Why is this important: Residents rely on the Department of Public Works for basic municipal services, including garbage collection, snow removal and parking.

  • Climate change initiatives such as composting and waste reduction also fall under the agency, which is tasked with achieving the city’s goal of diverting 80% of waste from landfills and incinerators by 2032.
  • But the crucial agency is currently without a permanent head. In early January, Mayor Muriel Bowser drawn consideration of its director candidate, Christine Davis, after criticism from board member Mary Cheh, who heads the committee that oversees the agency. Cheh has called for a nationwide search for a new manager.
  • Current acting director Michael Carter defended the agency at an annual oversight hearing yesterday while acknowledging some shortcomings. He said DPW had 290 vacancies.

Driving the news: Cheh convened the hearing, where residents shared their frustrations over 311 missed requests and long waits to eliminate illegal landfills. Cheh called for new “visionary leadership”.

  • “It’s like a sleepy little operation from the last century,” she told the hearing. “It’s not enough anymore.

What they say“When I drive in Ward 7, it’s dirty,” testified resident Christine Phillips, saying the agency was neglecting street cleaning, even at major intersections. “It shouldn’t take four months to pull a mattress off a sidewalk.”

Carter said crews are seeing 98% and 99% completion of recycling and garbage collection from homes, respectively.

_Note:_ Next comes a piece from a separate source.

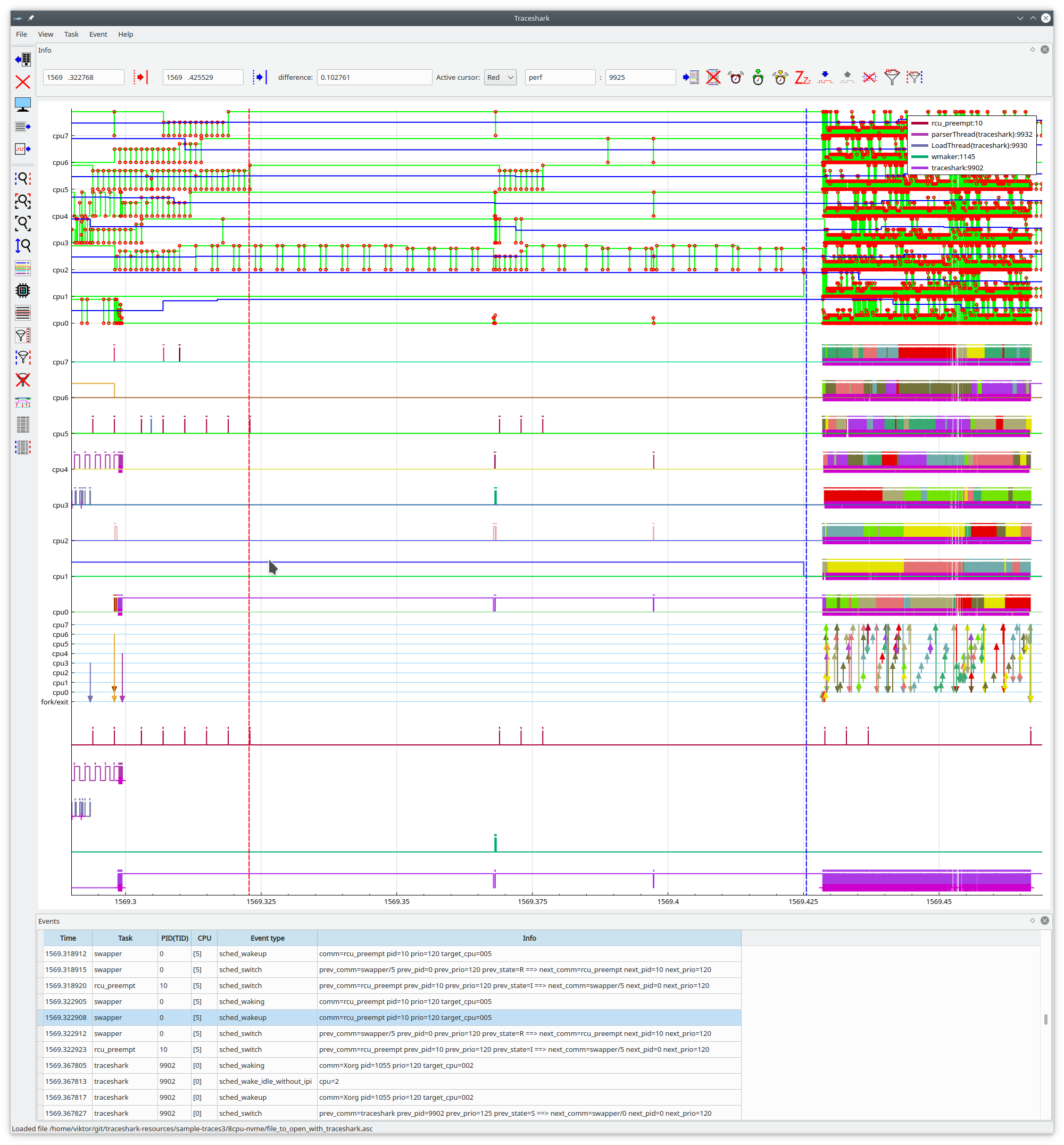This screenshot has height=1145, width=1064.
Task: Click the crossed-out funnel reset filters icon
Action: (x=23, y=380)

  • He added that DPW is digitizing more internal systems, such as smartphone tools for abandoned vehicle investigators. He said a new platform allows the department to “monitor and observe waste routes in real time.”

Rollback: Last December, the agency told lawmakers it only had four staff members to start vehicles with unpaid tickets, even though there is a backlog of more than 630,000 vehicles eligible for a start.

  • At yesterday’s hearing, Carter said 39 boots were missing, after they were placed on cars that together owed $129,000 in tickets.
  • Council member Christina Henderson wondered why the police weren’t looking for a potential boot thief. “Everyone is talking about this person. This myth, this legend,” she said.